Symptoms start with a deformation of a few feathers after the molt, the new shoots not developing properly. The feathers remain hooded in their sleeves and sometimes have small spots of blood at their base. Little by little, the bird moves around until it becomes completely naked. The cockatoo beak becomes shiny because the keratin powder which is normally present on its surface is no longer properly synthesized (see photo 1: cockatoo with PBFD).

The scales of the legs deform and the beak loses its rigidity until it softens completely and sometimes falls in extreme cases.

In the wild, the bird, unable to fly and feed, dies quickly. In captivity, he can live much longer (several years) with the virus, thanks to the assistance of his master.

Immunodeficiency

This disease also causes an immunodeficiency (attack of the immune defenses) which weakens the bird even more by allowing the appearance of all kinds of other opportunistic infections.

A confusing disease that evolves differently depending on the parrot species

Among the affected birds, many remain healthy carriers of the virus without developing the disease. Despite everything, they are contagious.

The parrots most susceptible to this disease are Australian parrots, such as all varieties of cockatoo or Eclectus. Damage in a cockatoo is very serious because it generally leads to the death of the animal.

South American parrots (Macaws, Amazons Parrot, Pionus, etc.) are much more resistant and generally eliminate the virus spontaneously after a few months.

The sensitivity of the African Grey Parrot seems intermediate: very few adults affected to develop the disease, most remain healthy carriers. On the other hand, this virus is devastating for young Grays between weaning and 6 months, because they can die suddenly in two to three days without any treatment is possible.

Parakeets (wavy, cockatiel, lovebirds …) are also sensitive, but most often make attenuated forms (see photo 2, budgerigar with PBFD). They can however play the role of virus reservoir and transmit it to parrots.

Easy diagnosis

There are PCR tests that can detect the DNA of the virus in the bird’s blood or from the tip of the pen. These tests have been known for a long time and their results are reliable.
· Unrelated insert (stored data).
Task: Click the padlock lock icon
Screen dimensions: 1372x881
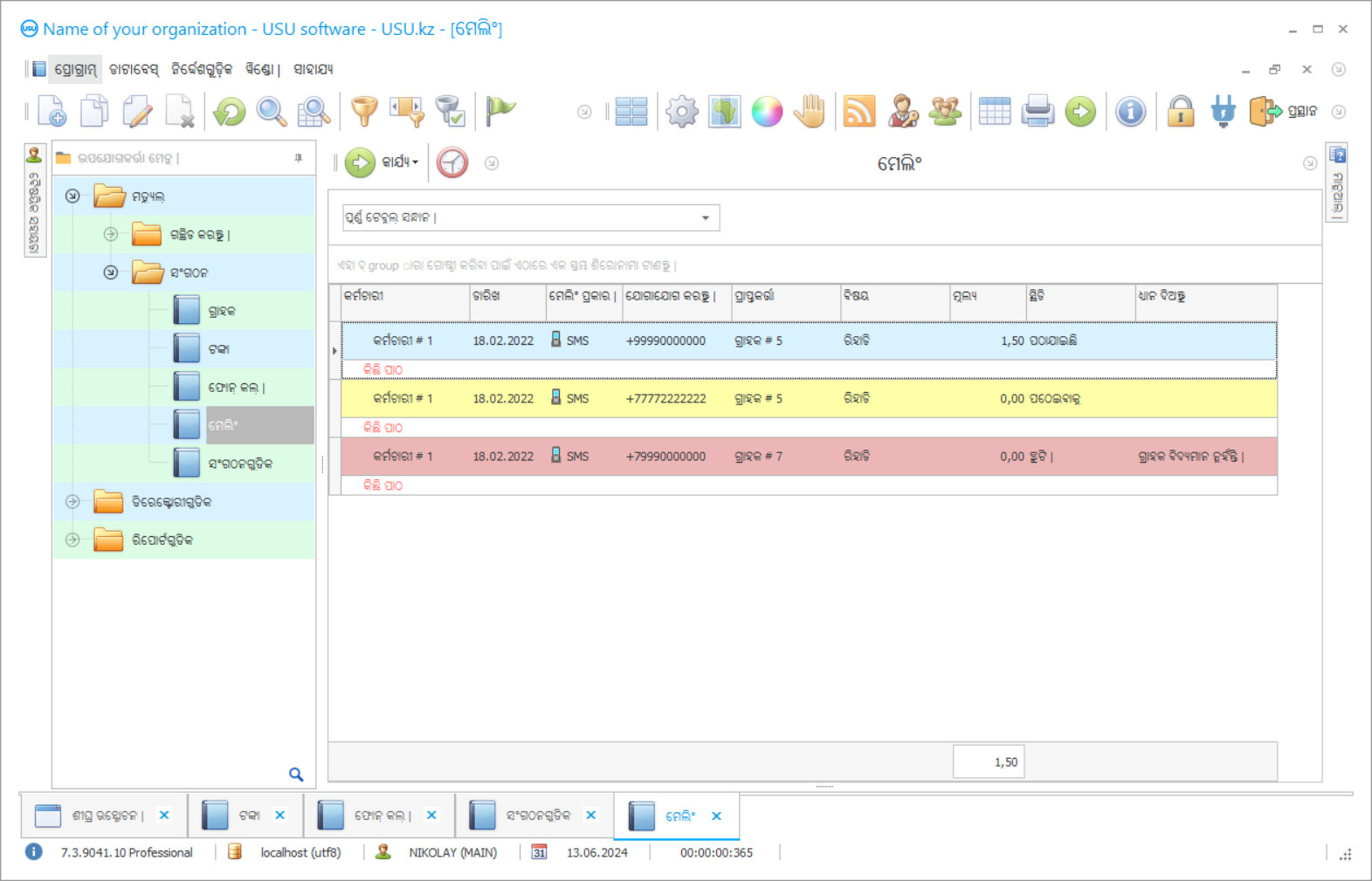Action: click(1180, 112)
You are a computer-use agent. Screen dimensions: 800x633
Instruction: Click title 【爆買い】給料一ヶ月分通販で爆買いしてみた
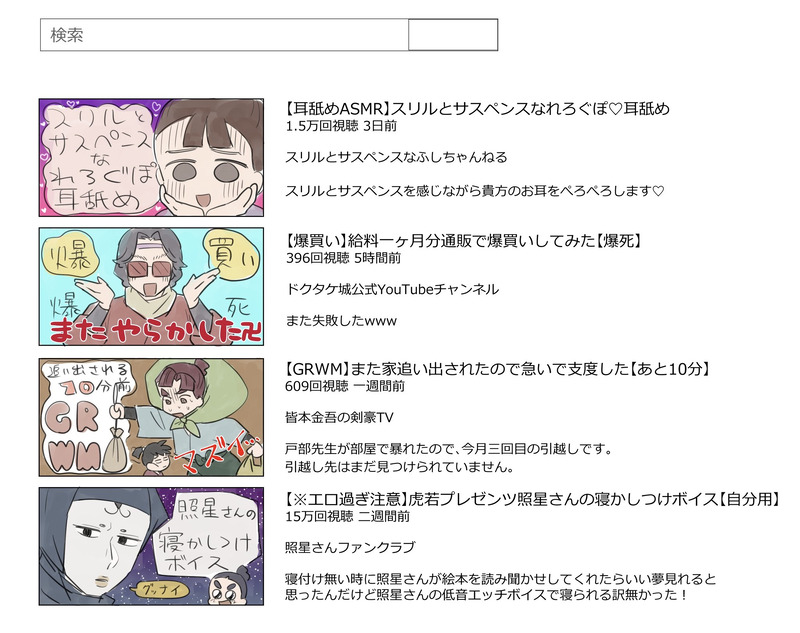(x=463, y=240)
A positive test does not mean the same thing depending on the species of parrot:

A positive cockatoo unfortunately has every chance of developing the disease.
A positive adult African parrot (Gray, Senegal Parrot, etc.) that does not show symptoms remains generally positive, rarely develops the disease, but remains contagious for its congeners and young. However, it is possible that it will clear the virus spontaneously over time.

A positive South American parrot (Macaw, Amazon, etc.) only very rarely develops the disease. It is likely that it will spontaneously clear the virus after a few months. It is, therefore, useful to repeat the PCR test after 4 to 6 months after a positive test to check if the bird is still a carrier.